◆ **INPUT**
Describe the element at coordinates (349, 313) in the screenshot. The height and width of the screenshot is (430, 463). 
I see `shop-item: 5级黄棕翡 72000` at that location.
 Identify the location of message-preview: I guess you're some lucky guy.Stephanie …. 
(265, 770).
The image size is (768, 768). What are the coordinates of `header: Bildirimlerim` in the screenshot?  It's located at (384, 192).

---

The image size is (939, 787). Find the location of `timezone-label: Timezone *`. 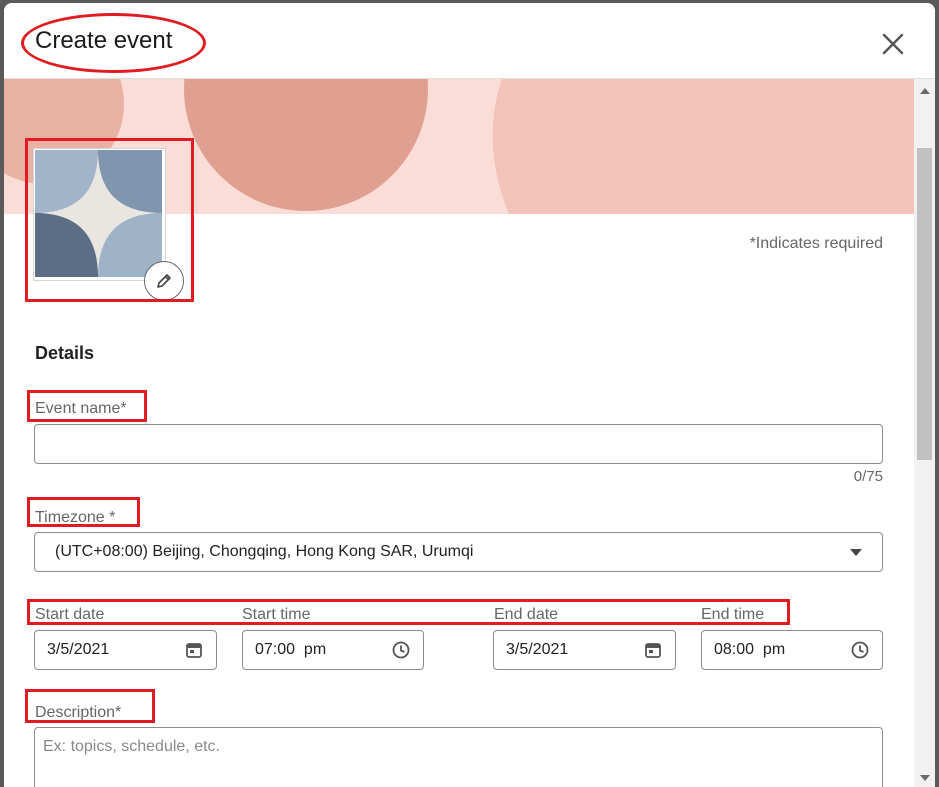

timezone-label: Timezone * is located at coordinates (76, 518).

◆ **TASK TO CARRY OUT**
Arrange the entries as a two-column CSV headed "input" and "output". Give one row per entry with its text and its answer, each in a single quoted field, turn line breaks into spaces, and leave the pictures out. Begin at the line that has "The image size is (939, 787)." and stop after the line that has "timezone-label: Timezone * is".

◆ **EXERCISE RESPONSE**
input,output
"The image size is (939, 787). Find the location of `timezone-label: Timezone *`.","timezone-label: Timezone * is located at coordinates (76, 518)."